Questa domenica ospitiamo Lewis Trondheim, uno dei maggiori esponenti del fumetto francese, artefice di opere che vanno dal canonico (La Fortezza) allo sperimentale (La nuova pornografia). Recentemente ha scritto una delle storie del Topolino francese di Glénat. Sposato con la colorista Brigitte Finkdale, insieme a un manipolo di autori ha fondato la struttura editoriale L’Association, che ha pubblicato nomi come Guy Delisle e Marjane Satrapi.
La tua scelta è abbastanza tradizionalista, Polly and Her Pals di Cliff Sterrett. Perché l’hai scelta?
Questa tavola ha ottantacinque anni. È sempre leggibile, divertente, creativa e moderna. Mi piacciono le piccole storie di Dot & Dash che ci sono sempre in cima. È un elemento visivo molto carino. La pagina è muta, una cosa che non capita sempre. La forza del fumetto ‘senza parole’ è che può essere letto da chiunque.
Eppure le due storie non sono avulse l’una dall’altra.
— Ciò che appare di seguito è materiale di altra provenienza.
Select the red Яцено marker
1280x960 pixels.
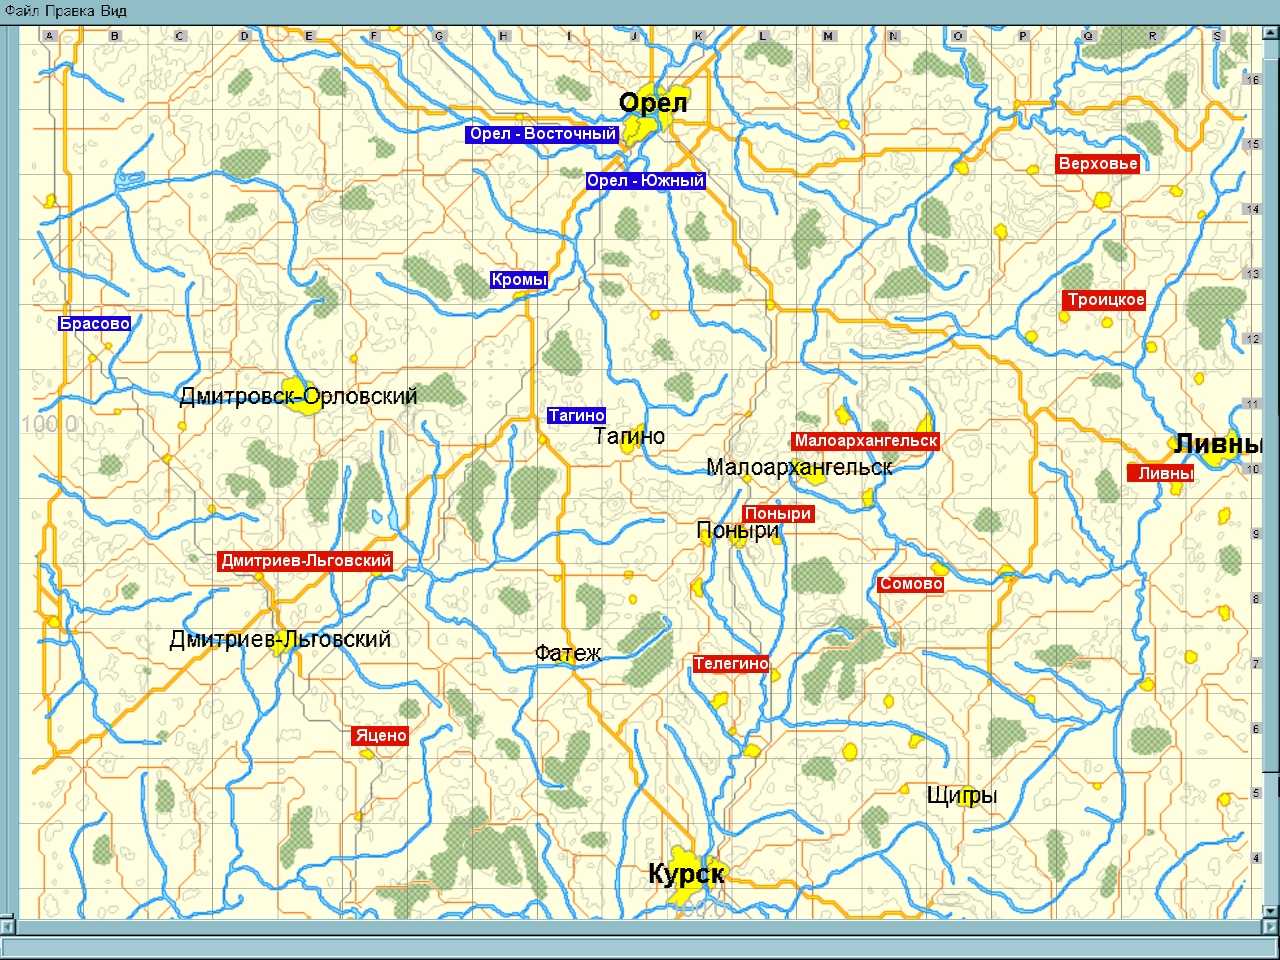[381, 736]
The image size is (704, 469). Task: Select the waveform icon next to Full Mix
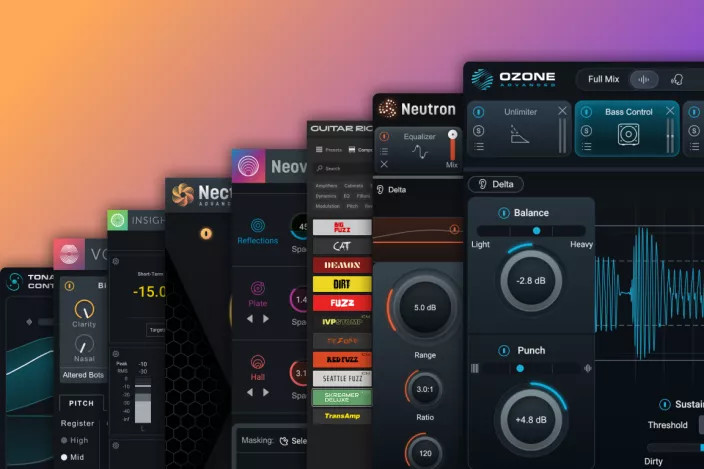644,79

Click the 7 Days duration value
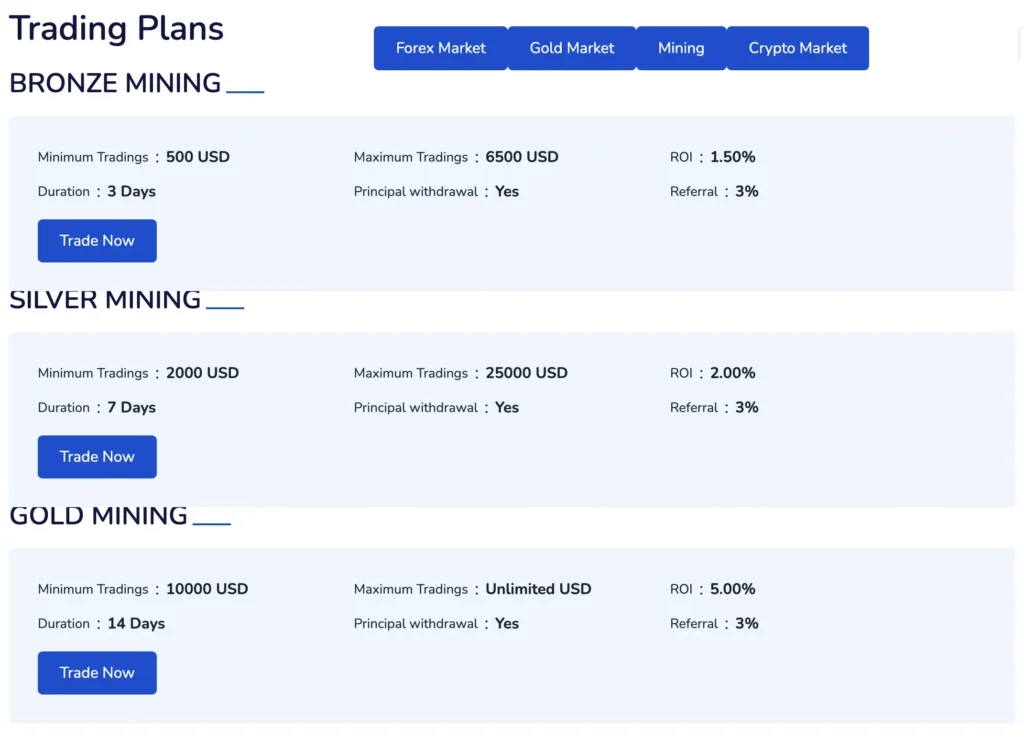click(x=132, y=407)
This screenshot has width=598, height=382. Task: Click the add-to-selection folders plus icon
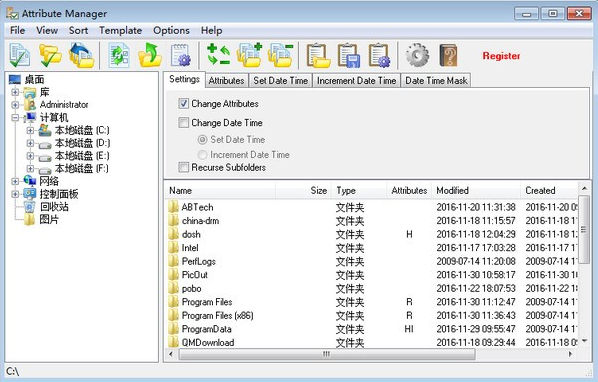pyautogui.click(x=249, y=56)

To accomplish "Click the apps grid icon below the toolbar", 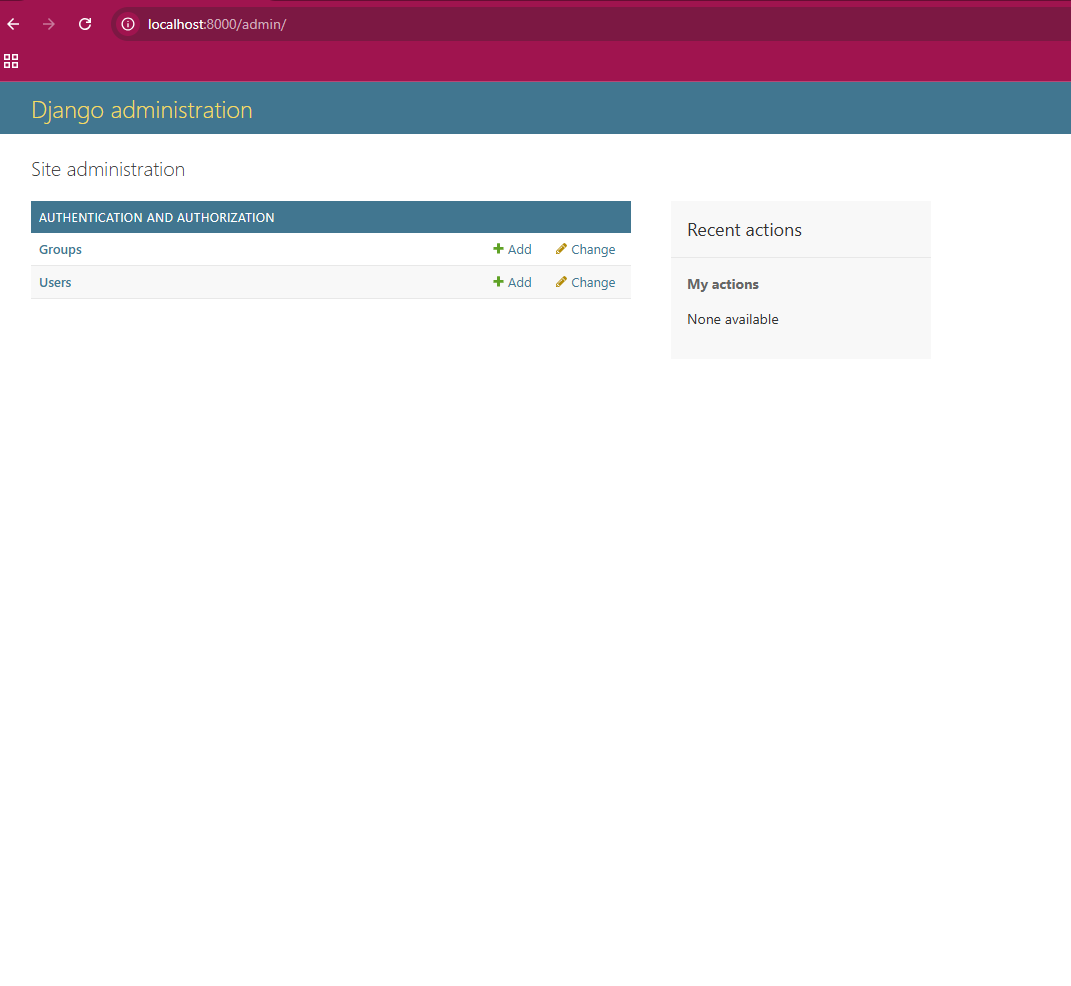I will [11, 61].

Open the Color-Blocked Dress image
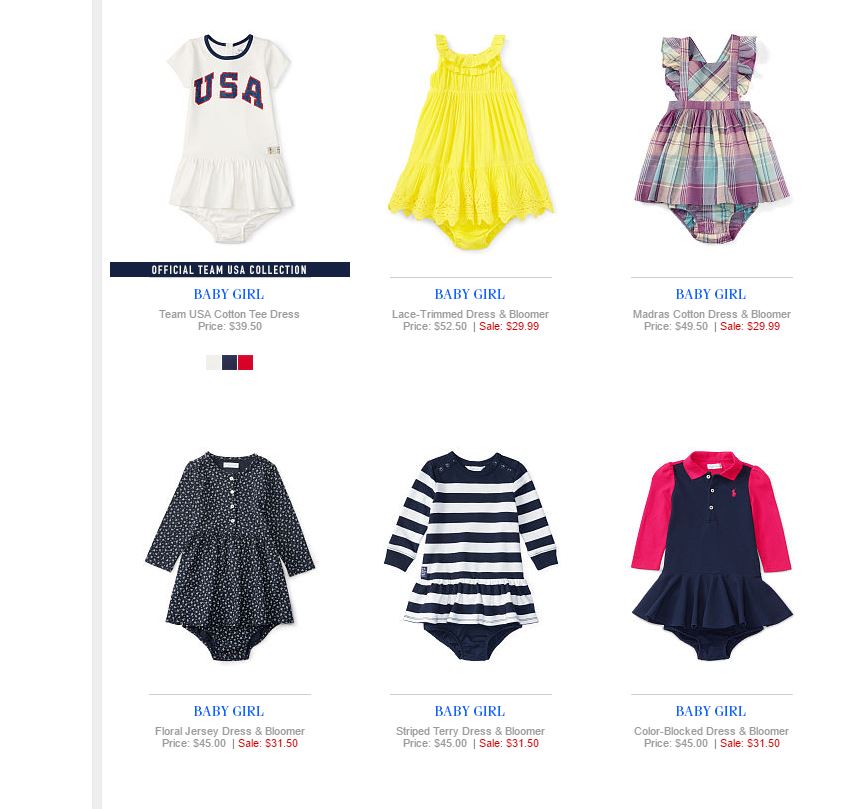[x=712, y=556]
Dot & Dash è immersa nel bianco mentre in Polly and Her Pals domina il nero, chiarendo a prima vista che sono due fumetti diversi, con due diversi finali (il primo felice, il secondo con un insuccesso).
Mi piace moltissimo il lavoro sulle masse di nero. Di entrambe amo le invenzioni grafiche, sugli alberi, e le distorsioni, sulle finestre e nelle scale.
E come usa lo spazio. Vediamo realizzarsi fisicamente la compressione degli spazi. Sono scene non fondamentali per lo svolgimento ma indispensabili per veicolare una sensazione di oppressione.
Lo stesso succede nella forte ellisse della penultima vignetta, che è tutta una suggestione.
Quando hai scoperto Polly and Her Pals?
Circa trent’anni fa. Mi ha fatto riflettere molto sulla vita, sulla durata di un fumetto nel tempo. E da allora cerco di fare fumetti che possano essere letti più volte e che siano accessibili ai lettori anche tra cinquant’anni, se possibile. Non mi piace l’idea di un consumo di fumetti che si esaurisce immediatamente, come fossero kleenex.